Expert perspectives on the management of KRAS G12C–mutant non–small cell lung cancer in the context of novel targeted agents.
Benjamin Levy, MD: Let’s move on to an undruggable mutation, or at least historically it has been undruggable: KRAS G12C. Alex, you’ve been front and center on this. You presented the data with adagrasib and simultaneously released your paper in the New England Journal of Medicine. Congratulations. Before adagrasib it was sotorasib. Do you want to walk us through those [sotorasib] data briefly and then the adagrasib data?
Alexander Spira, MD: Sotorasib came out about a year ago with multiple presentations. It was presented at ASCO [American Society of Clinical Oncology Annual Meeting], and it’s a game changer, right? Response rates are in the 30%-to-40% range, and it’s very efficacious and well tolerated by all. It’s interesting because at that time there was criticism because response rates were not what we were expecting. Taking a step back, I’m old enough to—I don’t know if I’m the oldest 1 here.
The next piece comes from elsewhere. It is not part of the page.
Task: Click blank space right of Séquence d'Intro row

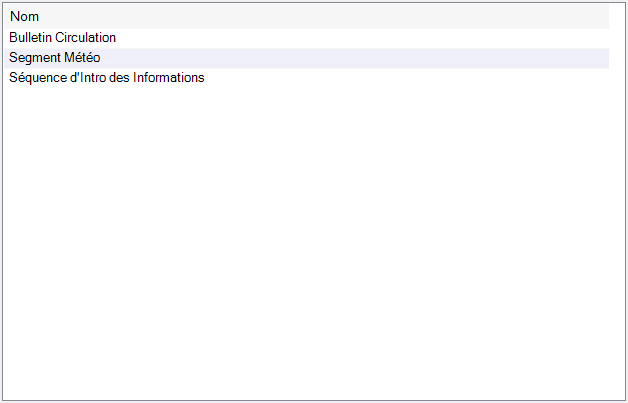Action: pos(407,78)
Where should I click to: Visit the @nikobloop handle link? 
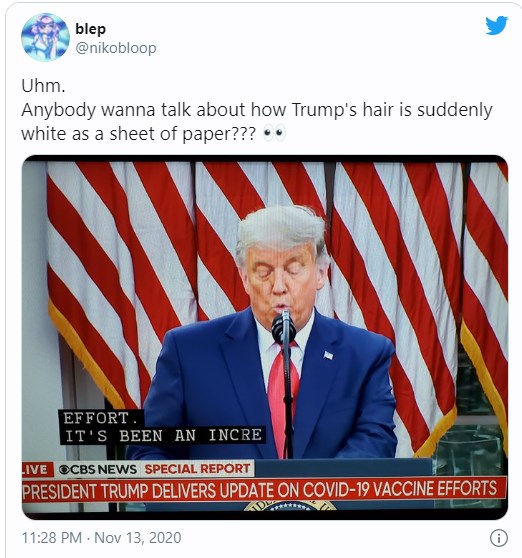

Benjamin Levy, MD: You are.
Alexander Spira, MD: Thanks, Dr Levy. I participated in at least 5 KRAS trials, all of which were stone-cold negative. We had an undruggable target and we made it druggable. It’s not perfect, but what a phenomenal thing for our patients. It’s a real number. You talk about exon 20, you talk about ALK, and you talk about single digits—it’s 14% of our patients, so that’s a huge deal. Adagrasib is about a year behind sotorasib. The response rate is 43%. There’s a little concern raised because there’s a little more toxicity there. A lot of patients got their dose reduced, but the discontinuation rate is the same. We have the beginning of some CNS [central nervous system] data. There were some more presented by Joshua Sabari at ASCO. Both are very good drugs. At the end of the day, they’re both similar. The discussion yesterday did what you’re not supposed to do: put cross-trial comparisons side by side. We’re hard-pressed to notice a difference in the end. We might have some CNS data on adagrasib soon. We don’t have it on sotorasib, but it’s an exciting time.
Benjamin Levy, MD: Who would have thought?
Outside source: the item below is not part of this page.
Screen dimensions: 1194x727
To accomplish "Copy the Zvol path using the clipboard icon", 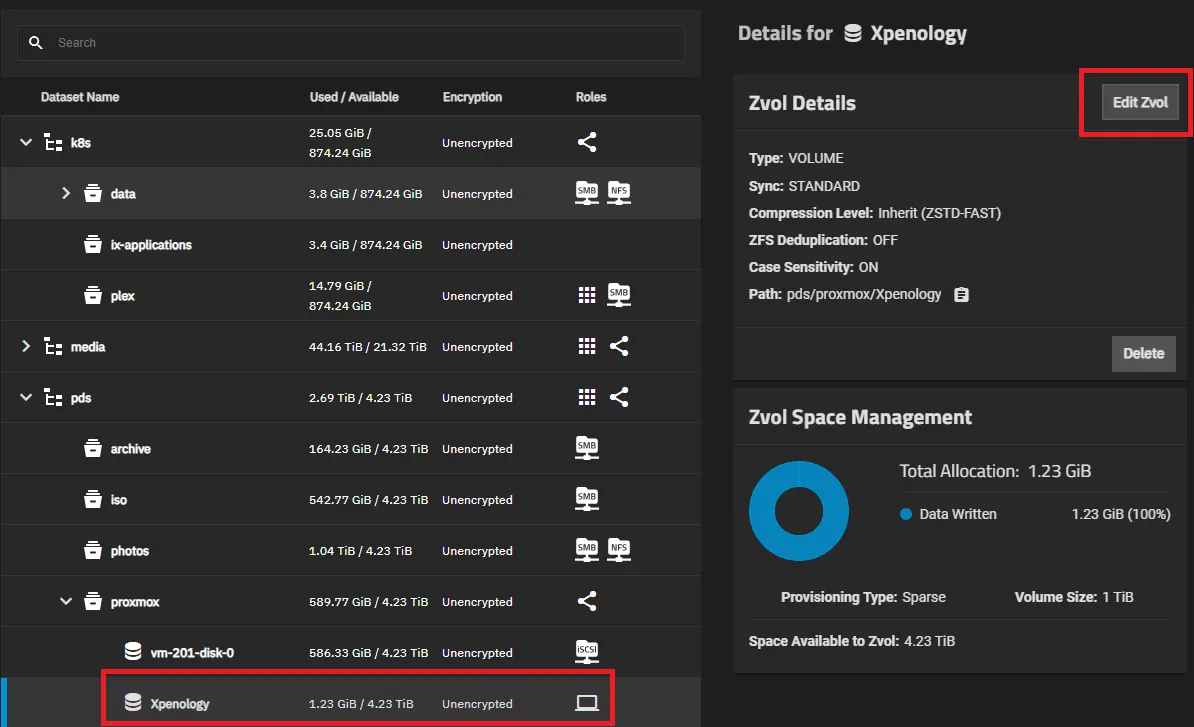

Alexander Spira, MD: Who would have thought, right?
Benjamin Levy, MD: For sotorasib, it’s so exciting to see those data last year and see a median overall survival of 12 months at the second or third line. That’s not first line. Remember, for most patients with KRAS-mutant lung cancer, the median survival at the time of diagnosis was 12 months. To see this time at the start and at the receipt of this drug, which was second or third line, is pretty incredible.
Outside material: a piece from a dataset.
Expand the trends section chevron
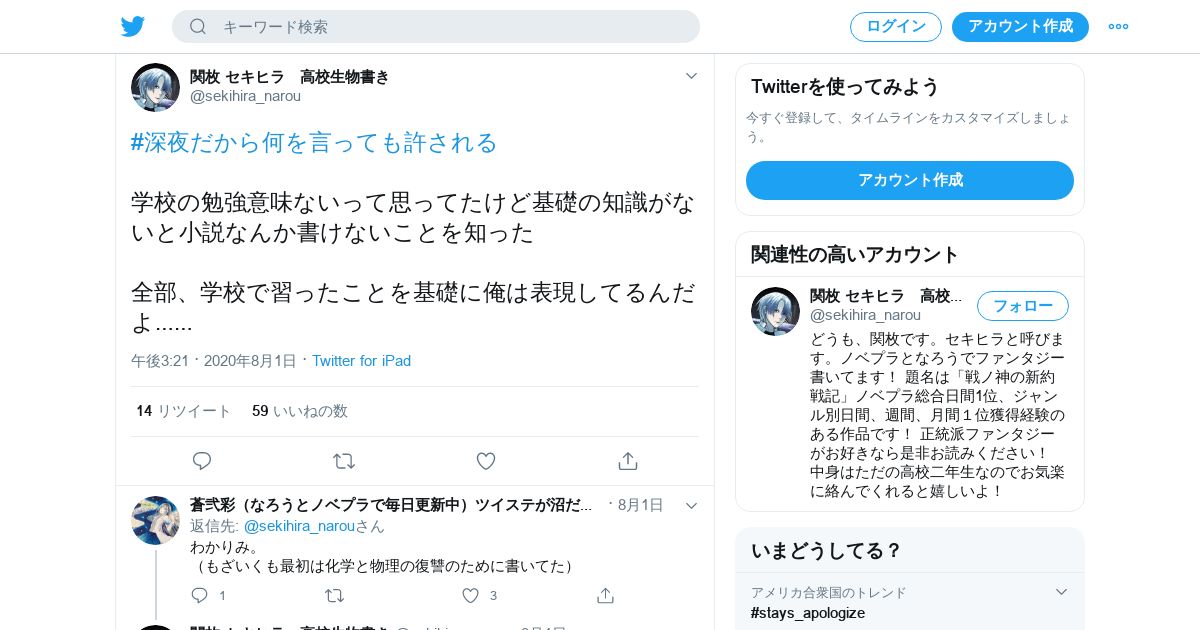The width and height of the screenshot is (1200, 630). tap(1062, 592)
Alexander Spira, MD: Adagrasib, the median number of lines of therapy was 2 but a quarter of patients got 3 or more. I mean just think about that. I mean that’s insane so the game changes for everybody. Now it’s going to be how do we move it to the front line or whatever and there’s going to be a whole pile of literature in other cancers too. I briefly mentioned it but maybe it’ll be one of those tumor agnostic things, which, it’s a lung cancer discussion but how cool is that?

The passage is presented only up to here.